We may use trusted subcontractors, who will also be bound by confidentiality obligations.

10. Data Protection

We comply with UK GDPR when processing personal data.

  • Delivery of our services
  • Legal and regulatory compliance
  • Crime prevention
  • Legitimate business purposes

Full details are set out in our Privacy Notice.

11. Continuity Arrangement

We have arrangements in place to ensure continuity of service in the event of permanent incapacity or illness.

In such circumstances, an alternate firm may be appointed to make initial contact with you and, where appropriate, agree the work to be undertaken during the period of incapacity.

By accepting our engagement, you agree that this alternate may be given access to relevant information and records held by us, solely for the purpose of maintaining continuity of service.

You will remain free to appoint an alternative adviser at that stage if you wish.

Alternate firm:
Rodliffe Accounting Limited
Level 37, 1 Canada Square, London, E14 5AA

Contact:
Stephen John Blissett ACMA

12. Communication

We may communicate via email or other electronic means. While we take reasonable precautions, electronic communication carries risks (including interception, delay or corruption), which you accept.

You are responsible for ensuring your contact details are kept up to date.

13. Conflicts of Interest

Where a conflict arises, we will take reasonable steps to manage it. If this is not possible, we may cease to act.

We may act for other clients with differing interests, subject to our confidentiality obligations.

14. Limitation of Liability

We will provide our services with reasonable care and skill.

  • Losses arising from inaccurate or incomplete information provided by you
  • Failure to act on our advice
  • Work carried out by third parties you engage directly
  • Events outside our reasonable control

Our total liability is limited as set out in the engagement letter.

15. Third Party Rights

Our advice is for your use only and may not be relied upon by third parties without our prior written consent.

No third party has rights under the Contracts (Rights of Third Parties) Act 1999.

16. Money Laundering Regulations

We are required to report suspicions of money laundering to the National Crime Agency without notifying you.

Client due diligence records are retained for at least five years after we cease to act, in accordance with legal requirements.

17. Engagement and Termination

Our engagement begins when you accept our engagement letter.

Either party may terminate the engagement with 21 days’ written notice, unless immediate termination is required.

We may terminate immediately where you fail to cooperate or where misleading information is provided.

On termination, we may charge for work completed and any reasonable handover costs.

18. Professional Obligations

We comply with the ethical and professional standards of the Chartered Institute of Management Accountants (CIMA).

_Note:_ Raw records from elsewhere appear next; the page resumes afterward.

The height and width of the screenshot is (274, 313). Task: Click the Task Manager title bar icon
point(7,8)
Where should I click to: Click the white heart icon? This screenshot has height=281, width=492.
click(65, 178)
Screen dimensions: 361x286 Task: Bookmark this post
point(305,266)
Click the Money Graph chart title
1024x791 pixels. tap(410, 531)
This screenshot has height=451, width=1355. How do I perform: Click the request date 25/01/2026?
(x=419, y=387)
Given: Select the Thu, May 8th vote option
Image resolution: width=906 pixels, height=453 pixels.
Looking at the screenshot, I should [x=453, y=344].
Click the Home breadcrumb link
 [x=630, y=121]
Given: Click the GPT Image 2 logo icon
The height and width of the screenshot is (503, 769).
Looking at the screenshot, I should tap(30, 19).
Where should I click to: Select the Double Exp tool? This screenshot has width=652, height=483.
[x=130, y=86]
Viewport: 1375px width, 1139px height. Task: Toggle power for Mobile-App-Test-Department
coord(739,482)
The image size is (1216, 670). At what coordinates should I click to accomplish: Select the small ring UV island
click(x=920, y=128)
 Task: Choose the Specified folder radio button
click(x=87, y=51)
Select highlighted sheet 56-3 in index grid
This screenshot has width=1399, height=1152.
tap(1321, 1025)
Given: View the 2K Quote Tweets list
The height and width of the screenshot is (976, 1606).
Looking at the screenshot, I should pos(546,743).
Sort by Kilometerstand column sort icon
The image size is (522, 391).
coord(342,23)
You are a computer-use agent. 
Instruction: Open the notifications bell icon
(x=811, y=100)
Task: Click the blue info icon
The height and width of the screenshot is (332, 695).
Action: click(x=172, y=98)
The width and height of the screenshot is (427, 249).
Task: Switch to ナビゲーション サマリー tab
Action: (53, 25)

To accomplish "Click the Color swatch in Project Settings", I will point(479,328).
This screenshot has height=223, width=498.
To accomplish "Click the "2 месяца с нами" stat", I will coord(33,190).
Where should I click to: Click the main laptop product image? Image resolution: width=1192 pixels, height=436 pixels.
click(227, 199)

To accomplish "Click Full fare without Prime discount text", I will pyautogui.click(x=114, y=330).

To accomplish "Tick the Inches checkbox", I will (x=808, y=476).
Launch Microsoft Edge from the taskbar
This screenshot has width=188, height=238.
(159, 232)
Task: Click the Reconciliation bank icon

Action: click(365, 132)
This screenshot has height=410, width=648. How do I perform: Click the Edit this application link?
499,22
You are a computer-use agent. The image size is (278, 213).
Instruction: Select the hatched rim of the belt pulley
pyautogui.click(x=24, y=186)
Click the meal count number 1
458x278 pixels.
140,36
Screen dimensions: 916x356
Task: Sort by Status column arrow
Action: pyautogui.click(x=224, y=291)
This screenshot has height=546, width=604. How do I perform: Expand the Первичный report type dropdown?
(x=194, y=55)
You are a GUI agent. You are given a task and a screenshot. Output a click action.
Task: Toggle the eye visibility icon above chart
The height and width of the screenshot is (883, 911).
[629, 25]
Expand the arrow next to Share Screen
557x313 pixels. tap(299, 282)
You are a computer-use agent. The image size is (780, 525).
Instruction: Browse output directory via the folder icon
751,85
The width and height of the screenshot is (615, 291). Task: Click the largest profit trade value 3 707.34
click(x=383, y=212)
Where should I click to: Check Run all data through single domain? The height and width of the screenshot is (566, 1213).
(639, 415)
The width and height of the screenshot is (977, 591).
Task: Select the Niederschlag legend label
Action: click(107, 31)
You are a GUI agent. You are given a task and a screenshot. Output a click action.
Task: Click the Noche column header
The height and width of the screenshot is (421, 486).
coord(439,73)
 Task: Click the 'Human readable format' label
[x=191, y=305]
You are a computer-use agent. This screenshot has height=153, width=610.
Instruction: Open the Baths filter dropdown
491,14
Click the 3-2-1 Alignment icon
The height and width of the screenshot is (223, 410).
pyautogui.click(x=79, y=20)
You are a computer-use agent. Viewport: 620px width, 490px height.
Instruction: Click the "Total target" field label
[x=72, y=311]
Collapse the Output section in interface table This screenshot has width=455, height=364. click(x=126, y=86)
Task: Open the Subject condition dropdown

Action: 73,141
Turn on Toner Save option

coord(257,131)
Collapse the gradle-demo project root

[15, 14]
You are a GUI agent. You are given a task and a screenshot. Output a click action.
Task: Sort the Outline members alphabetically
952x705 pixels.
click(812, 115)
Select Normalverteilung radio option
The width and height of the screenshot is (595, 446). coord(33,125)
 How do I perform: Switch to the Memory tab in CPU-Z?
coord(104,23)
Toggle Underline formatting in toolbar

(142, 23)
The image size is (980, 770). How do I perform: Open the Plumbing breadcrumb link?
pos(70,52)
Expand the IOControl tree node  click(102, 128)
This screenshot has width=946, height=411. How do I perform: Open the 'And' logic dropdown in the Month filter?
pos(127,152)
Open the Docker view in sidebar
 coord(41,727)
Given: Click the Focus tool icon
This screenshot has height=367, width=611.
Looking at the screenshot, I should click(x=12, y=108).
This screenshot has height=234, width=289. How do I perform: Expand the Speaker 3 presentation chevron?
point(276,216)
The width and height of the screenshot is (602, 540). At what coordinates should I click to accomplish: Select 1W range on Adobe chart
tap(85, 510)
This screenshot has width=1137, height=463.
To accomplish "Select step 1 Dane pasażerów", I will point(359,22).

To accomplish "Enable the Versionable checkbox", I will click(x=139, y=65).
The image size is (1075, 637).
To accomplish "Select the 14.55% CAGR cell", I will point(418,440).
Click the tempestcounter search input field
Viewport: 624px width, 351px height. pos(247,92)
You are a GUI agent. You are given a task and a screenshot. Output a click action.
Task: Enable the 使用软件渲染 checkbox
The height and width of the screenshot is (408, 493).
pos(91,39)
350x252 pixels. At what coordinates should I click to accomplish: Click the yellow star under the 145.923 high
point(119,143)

You are responsible for providing accurate and complete information and for notifying us of any errors in submitted returns.

We do not undertake tax planning that breaches professional or legal standards.

19. Retention of Records

You are responsible for retaining your own records in line with HMRC requirements.

We may retain or destroy documents in accordance with our retention policy (typically up to 7 years), unless otherwise required by law.

20. Intellectual Property

We retain copyright in all documents we prepare unless otherwise agreed.

21. Complaints

We aim to provide a high-quality service at all times.

If you are dissatisfied, please contact us. If unresolved, you may refer the matter to CIMA within 6 months of our response.

22. Investment Advice

We are not authorised to provide investment advice.

If required, we may introduce you to an appropriately authorised independent adviser. Any such adviser will act under their own terms and will be responsible for their own services.

23. General

If any provision of these terms is found to be invalid, the remaining provisions will remain in effect.

Where there is a conflict between these terms and the engagement letter, the engagement letter will take precedence.